Intuition

The problem requires us to move elements in the array to the right while maintaining their relative order. When an array is rotated, the last k elements will come to the front of the array, and the first n-k elements will shift to the back. A practical way to achieve this without using extra space is to reverse segments of the array.

Approach

1. Normalize k: Since rotating the array by its length results in the same array, we first reduce k to k % n (where n is the length of the array) to handle cases where k is greater than n.

2. Reverse the entire array: This will place the last k elements in the first k positions but in reverse order.

3. Reverse the first k elements: This step will correct the order of the last k elements to be in the original order.

4. Reverse the remaining n - k elements: This step will correct the order of the first n - k elements to maintain their relative order.

Complexity

• Time complexity:

O(n), where n is the number of elements in the array.
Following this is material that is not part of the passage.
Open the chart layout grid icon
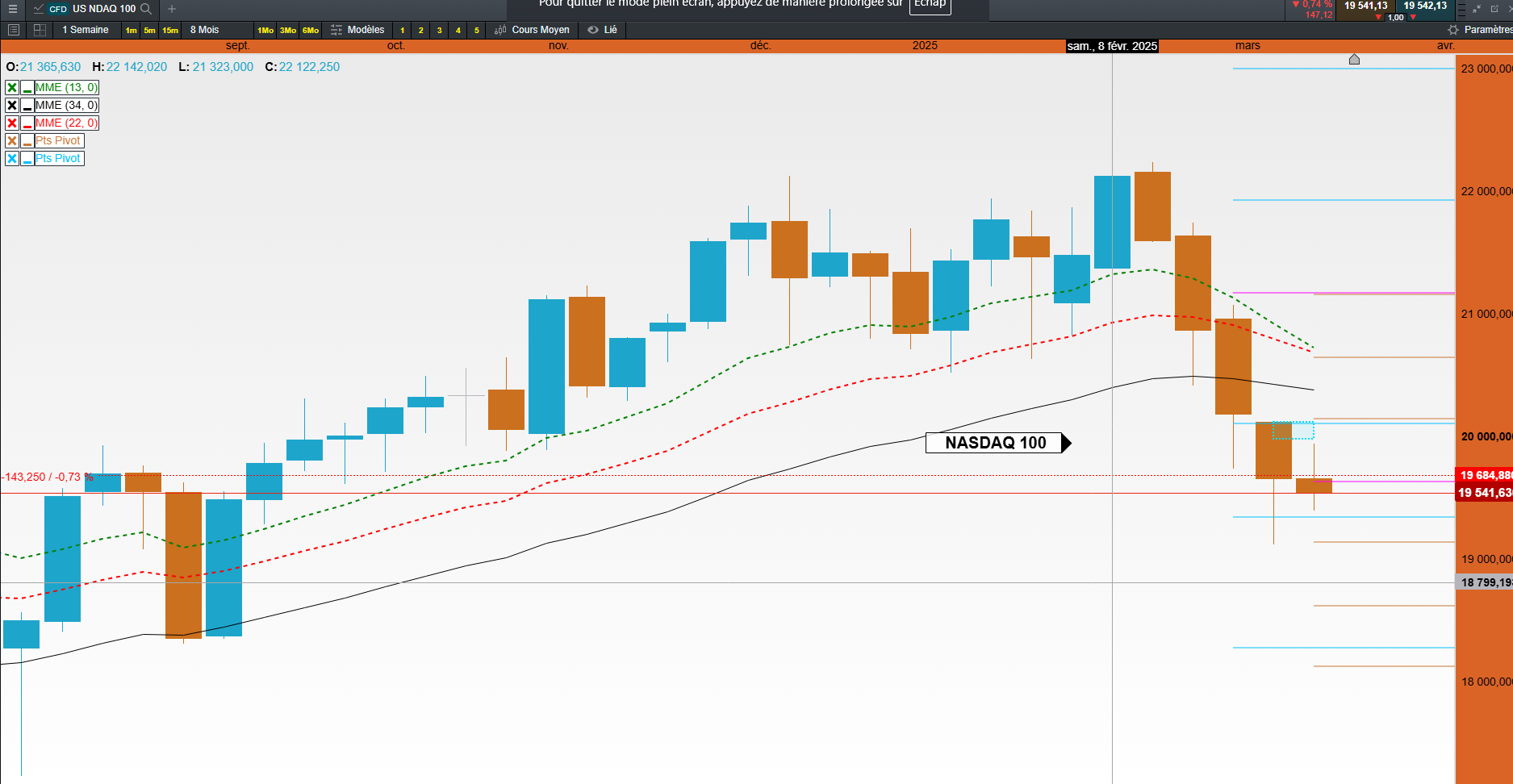1513x784 pixels. click(x=40, y=30)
Each element is reversed a constant number of times, leading to linear time complexity.

• Space complexity:

O(1), as the operation is performed in place without using any additional arrays or data structures.

Code

Java

class Solution {
    public void rotate(int[] nums, int k) {
       int n=nums.length;
        k = k % n; // Normalize k

        //reverse entire  array
       reverse(nums,0,n-1);

       //reverser first k elemets 
       reverse(nums,0,k-1);

       //reverse remaining from kth elements
       reverse(nums,k,n-1);
       
    }

    private void reverse(int arr[],int start, int end){
        while(start<end){
            int temp=arr[start];
            arr[start]=arr[end];
            arr[end]=temp;
            start++;
            end--;
        }
    }
}